Inhibition of Heparin-Resistant Microarterial Thrombosis by Recombinant Hirudin

Abstract

The effects of heparin boluses comparable with those commonly used during angioplasty procedures were compared with equal gravimetric doses of recombinant desulfatohirudin (CGP 39393) in a rabbit model of microarterial thrombosis. Seven-millimeter segments of the central arteries of the ears were isolated between microvascular clamps and subjected to arteriotomy and deep vessel wall trauma. Arteriotomies were closed with continuous 10-0 sutures. Five minutes before vascular reperfusion (opening of vascular clamps), boluses of heparin (1.00 mg/kg), hirudin (1.00 mg/kg), hirudin (0.25 mg/kg), or vehicle (saline) were administered to groups of 10 rabbits in a blind, random fashion. Neither agent prolonged arteriotomy bleeding times relative to vehicle. All active agents significantly increased patency rates versus vehicle at 30 minutes after reperfusion, though reduced vessel patency was noted in a substantial portion of vessels in the groups receiving 0.25 mg hirudin or 1.00 mg/kg heparin. Patency rates at 120 minutes were only improved by the 1.00 mg/kg hirudin dose, and in accord, thrombus weights were significantly reduced only by the 1.00 mg/kg dose of hirudin. In contrast, the anticoagulant response (measured as the activated partial thromboplastin time and anti-IIa and anti-Xa activities) was considerably more pronounced and of longer duration after administration of heparin and hirudin.
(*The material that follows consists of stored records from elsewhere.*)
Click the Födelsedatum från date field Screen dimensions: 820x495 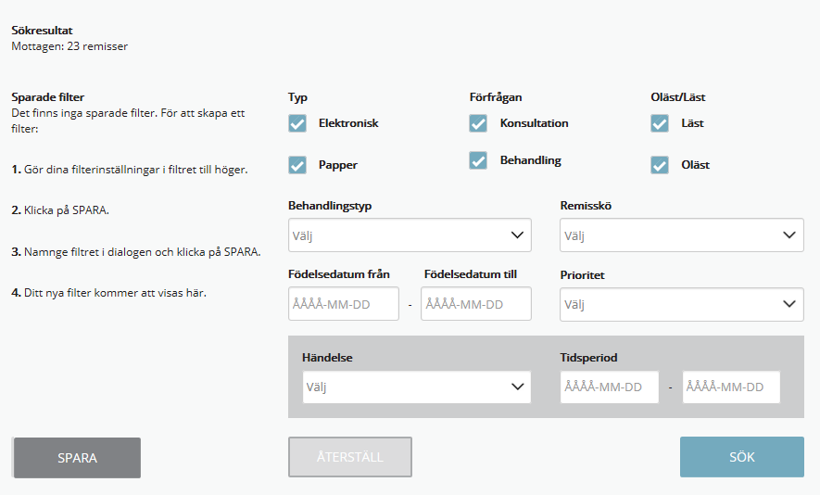(344, 304)
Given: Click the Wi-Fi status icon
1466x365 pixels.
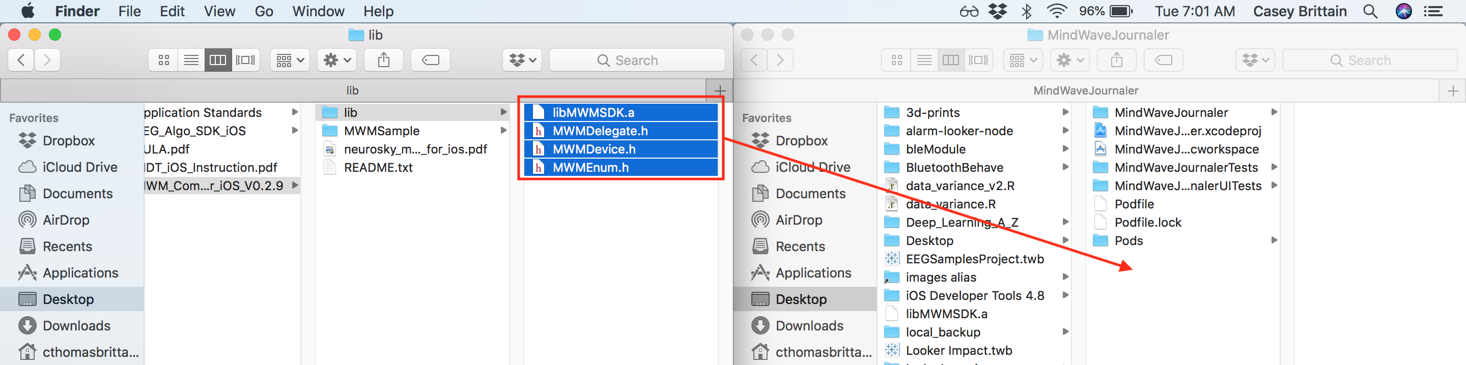Looking at the screenshot, I should tap(1057, 11).
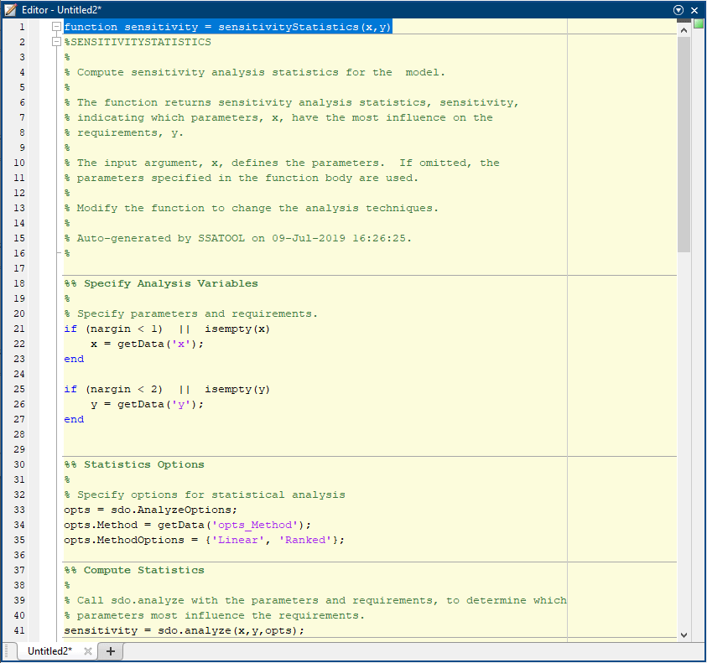Collapse the function fold marker on line 1

coord(56,26)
This is consistent with the hypothesis that the inactivation of clot-bound thrombin that is produced by specific thrombin inhibition (hirudin) but not by cofactor-mediated thrombin inhibition (heparin) is of pivotal importance in achieving a profound and sustained antithrombotic effect following vascular trauma. While heparin boluses seem to be of doubtful value, hirudin seems a promising strategy in context with angioplasty procedures.